▶ TASK BRIEF
Could you render the lines of the material from the line with "You are a GUI" up to and including the line with "The height and" as a JSON list of strings, one string per line, leaving out any blank lines?

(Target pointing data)
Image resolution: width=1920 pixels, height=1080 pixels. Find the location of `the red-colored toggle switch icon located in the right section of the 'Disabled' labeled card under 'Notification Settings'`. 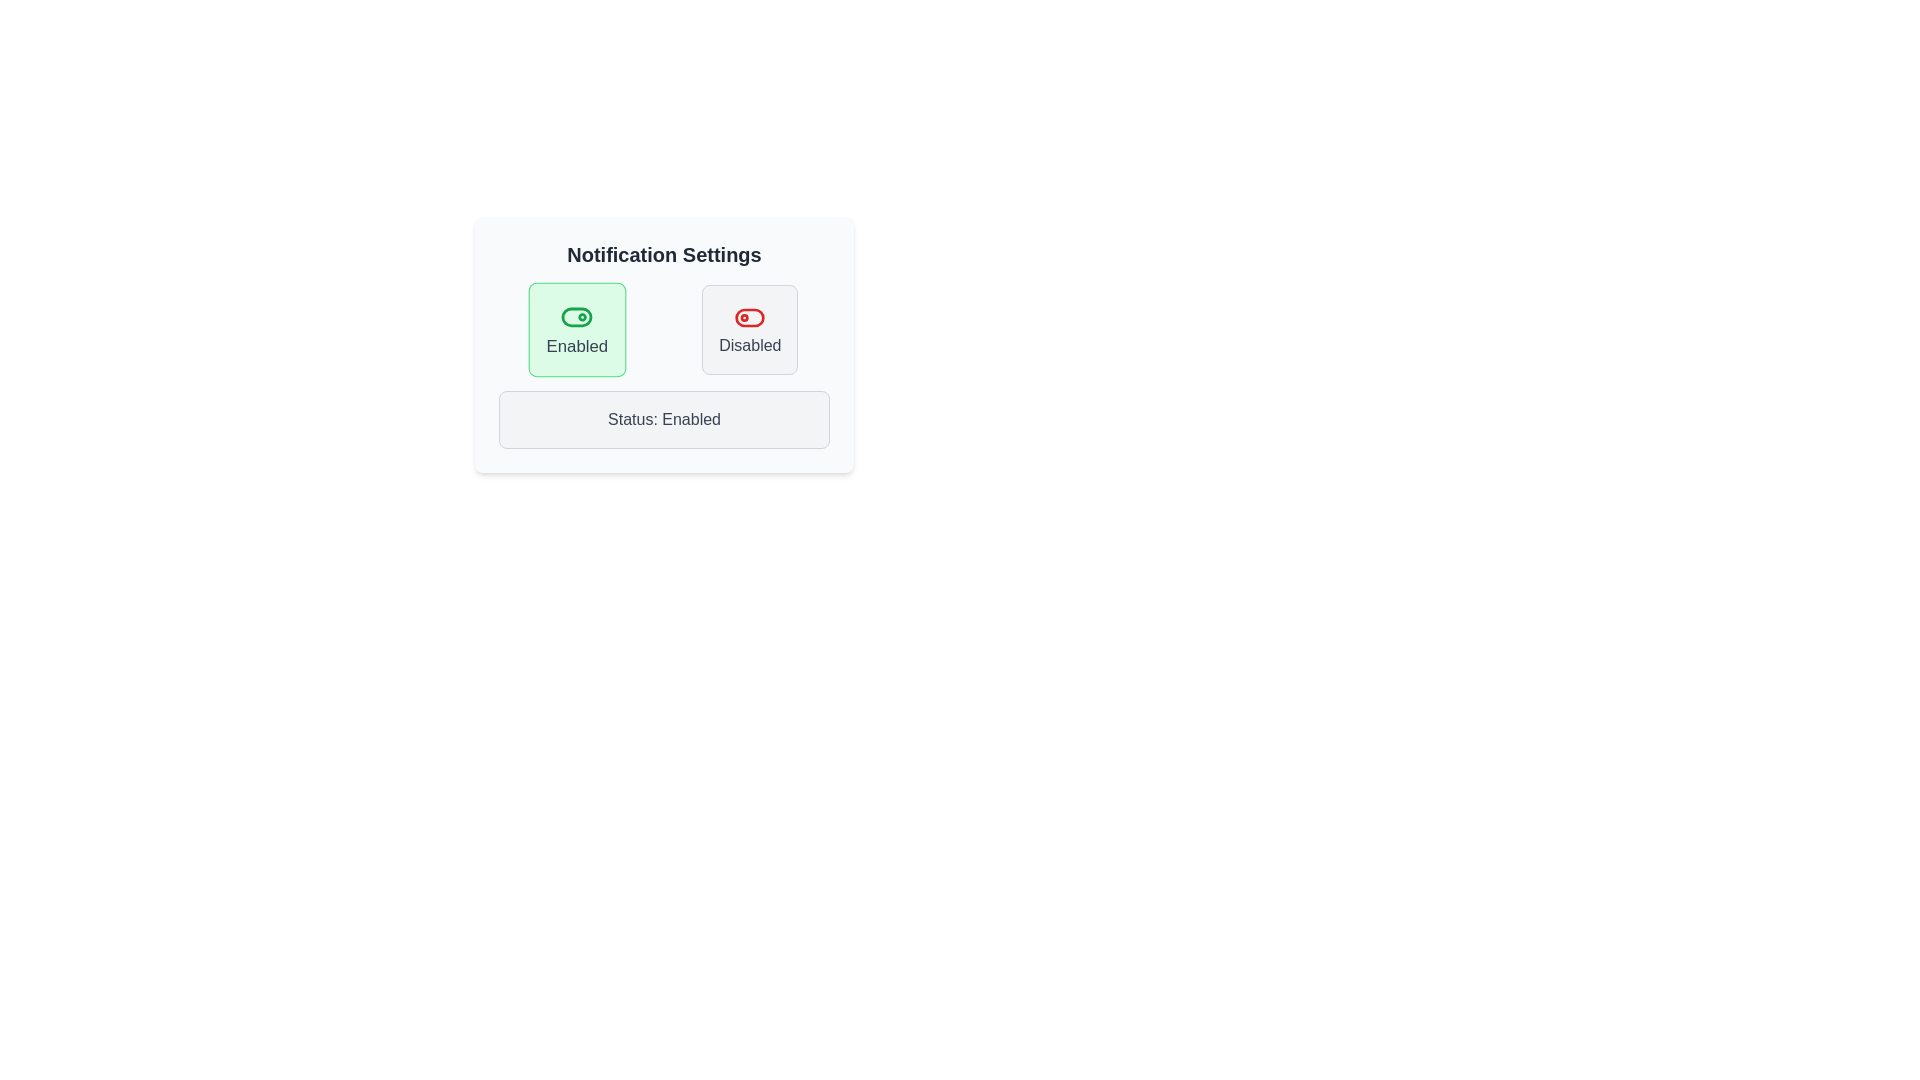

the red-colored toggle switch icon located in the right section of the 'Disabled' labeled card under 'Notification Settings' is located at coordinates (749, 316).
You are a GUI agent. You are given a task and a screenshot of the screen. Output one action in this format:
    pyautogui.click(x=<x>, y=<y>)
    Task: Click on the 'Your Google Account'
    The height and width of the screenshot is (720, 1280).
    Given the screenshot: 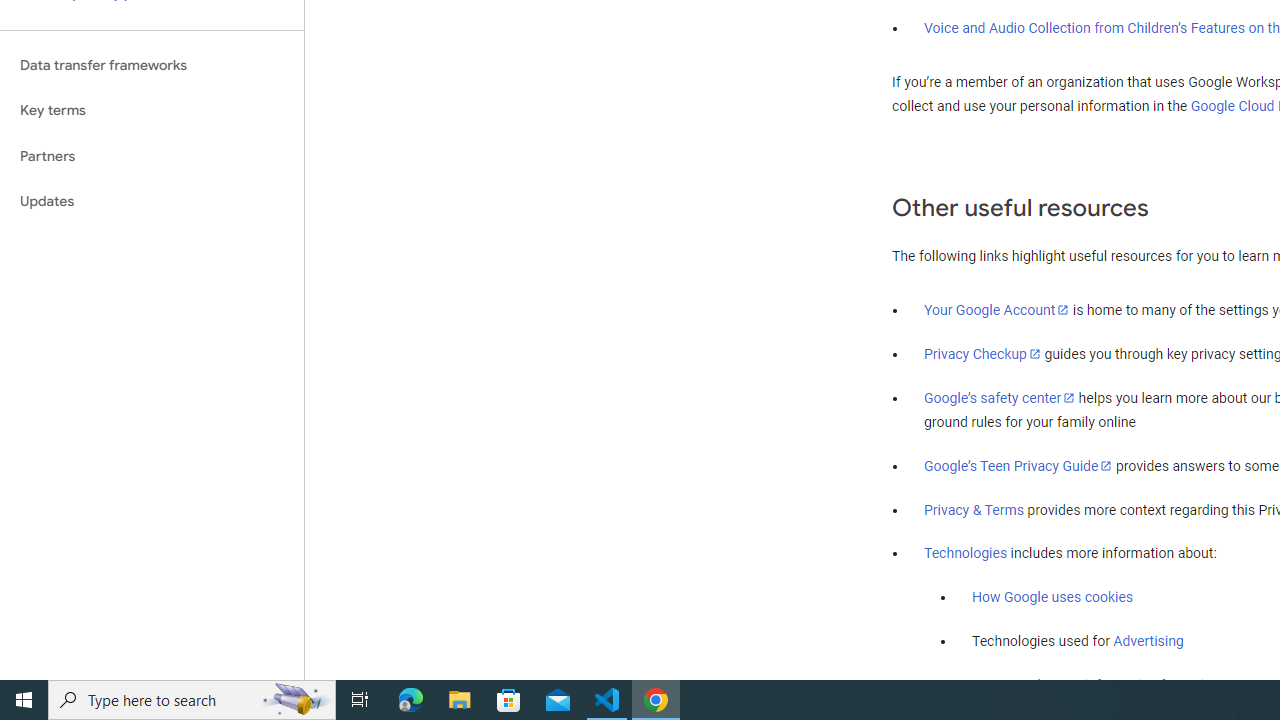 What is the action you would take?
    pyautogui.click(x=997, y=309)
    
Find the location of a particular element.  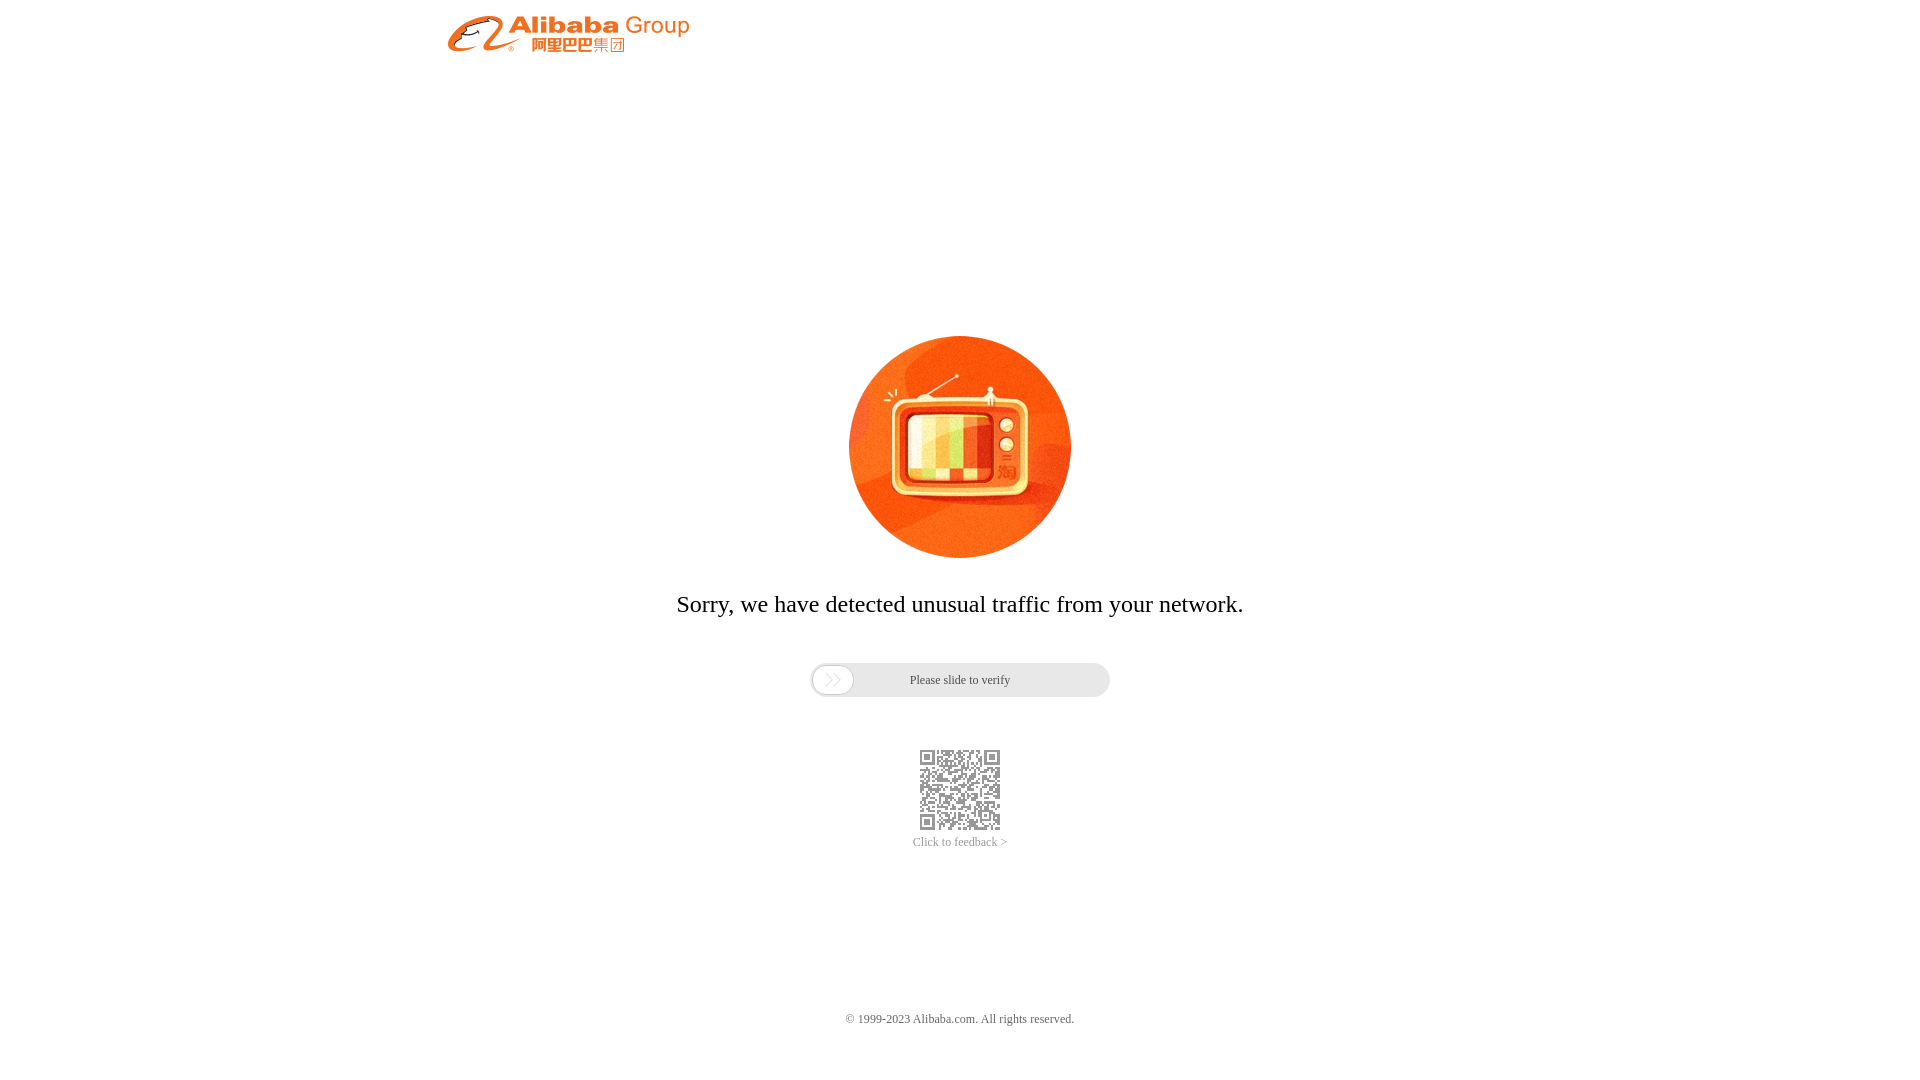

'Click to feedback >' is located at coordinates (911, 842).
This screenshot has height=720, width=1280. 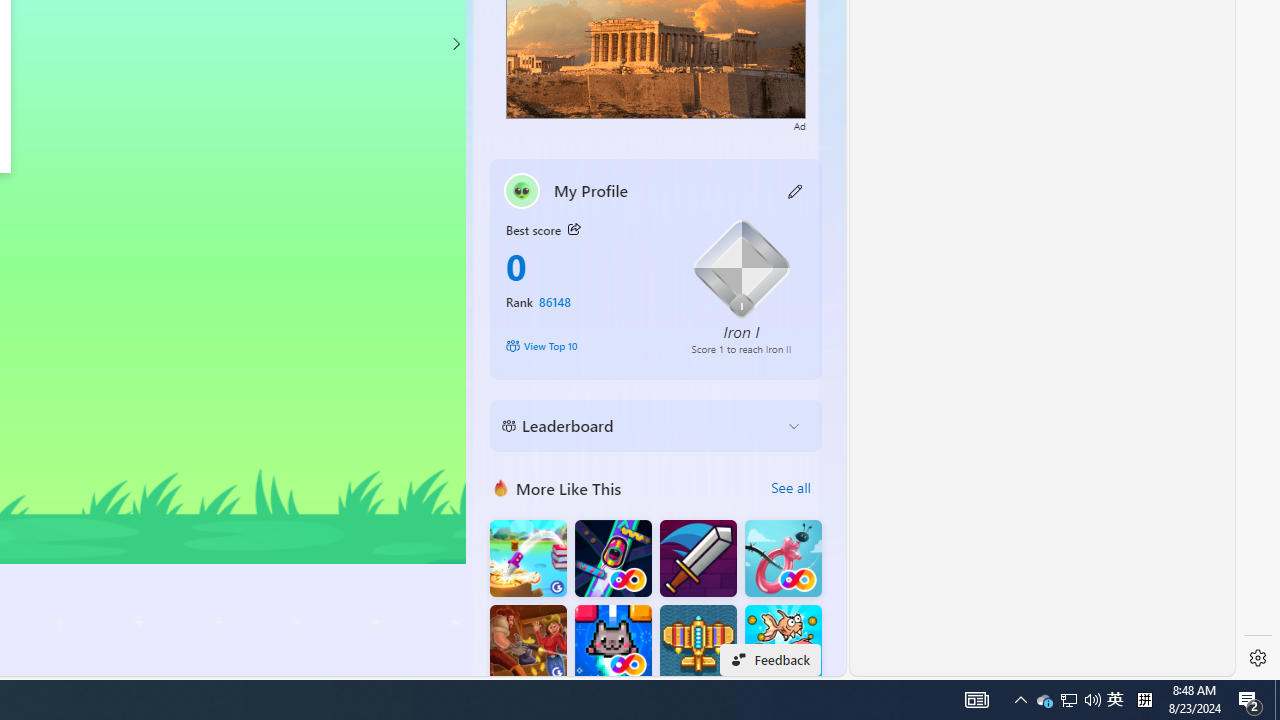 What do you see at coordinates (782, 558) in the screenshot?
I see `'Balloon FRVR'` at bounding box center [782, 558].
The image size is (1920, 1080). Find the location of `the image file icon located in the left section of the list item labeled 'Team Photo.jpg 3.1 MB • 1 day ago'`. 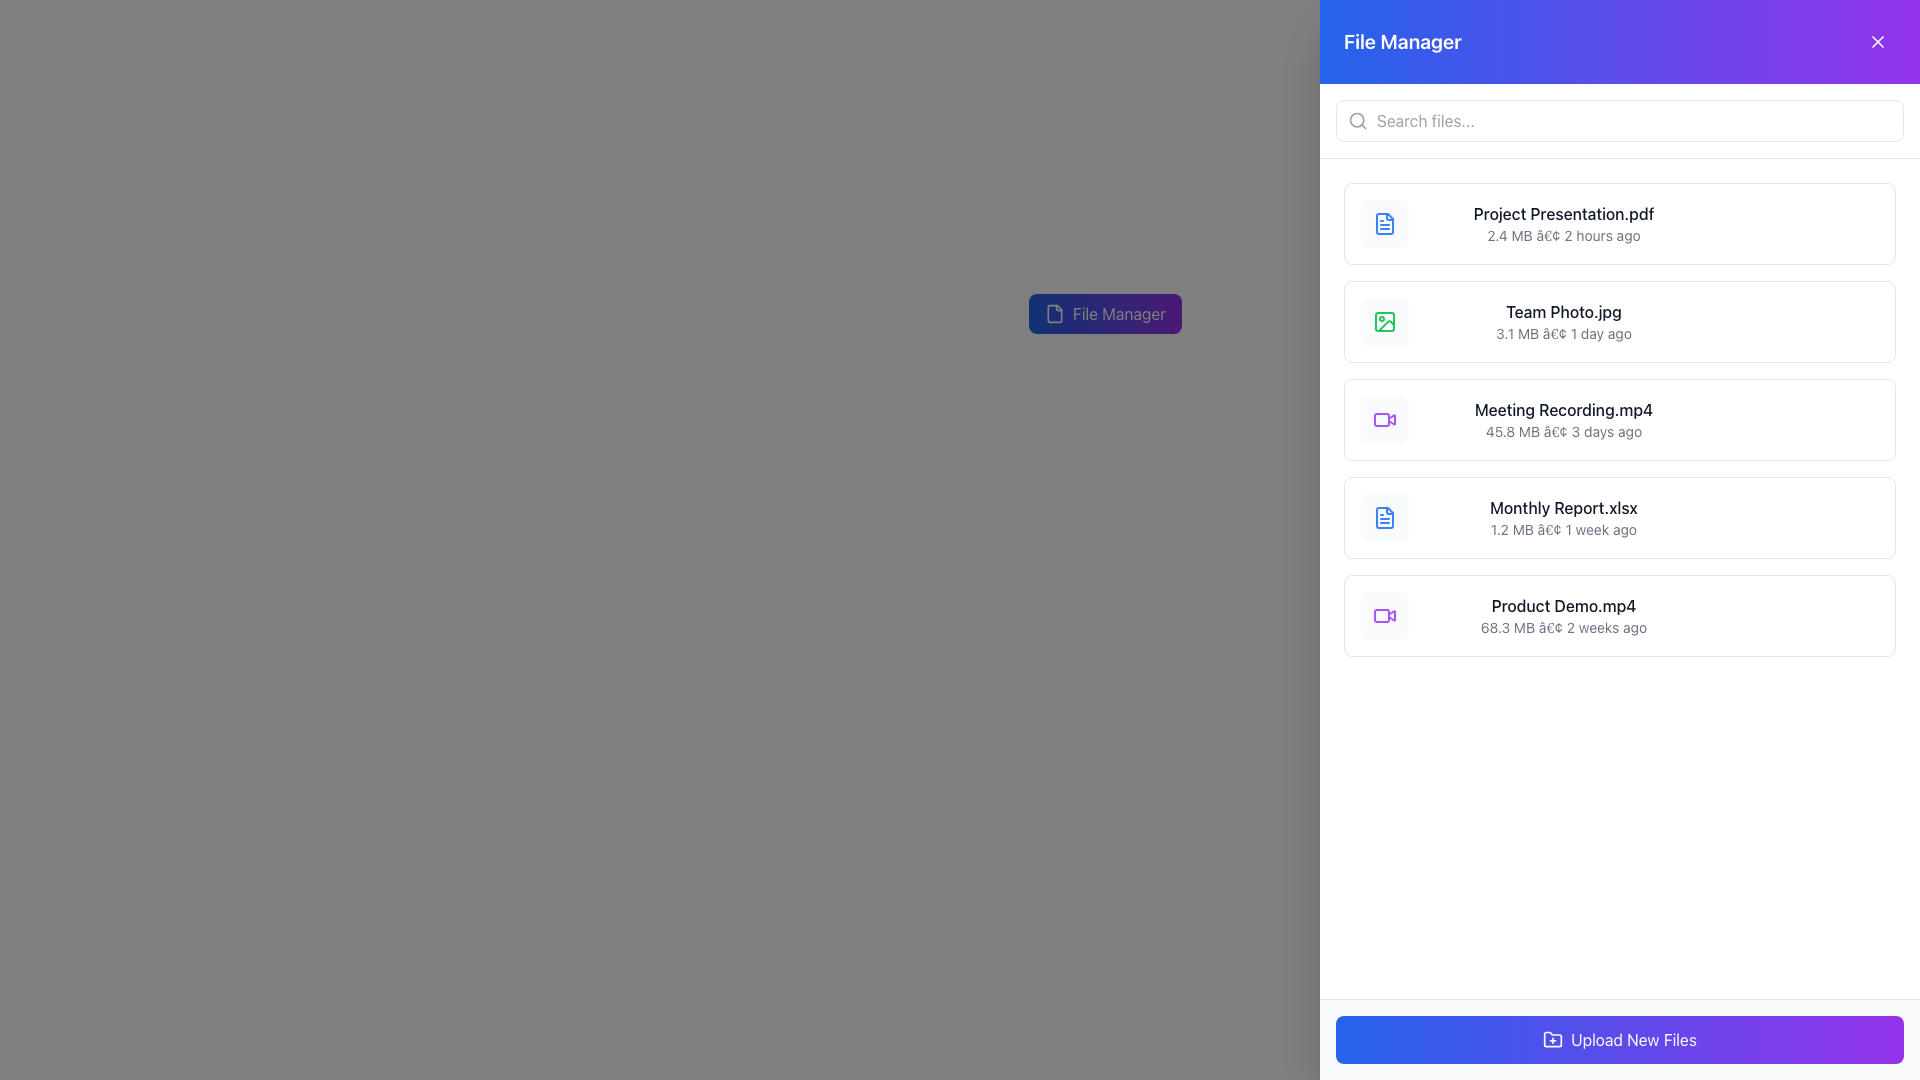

▶ PROBLEM SOLUTION
[
  "You are a GUI agent. You are given a task and a screenshot of the screen. Output one action in this format:",
  "    pyautogui.click(x=<x>, y=<y>)",
  "    Task: Click on the 'Your Google Account'",
  "    The height and width of the screenshot is (720, 1280)."
]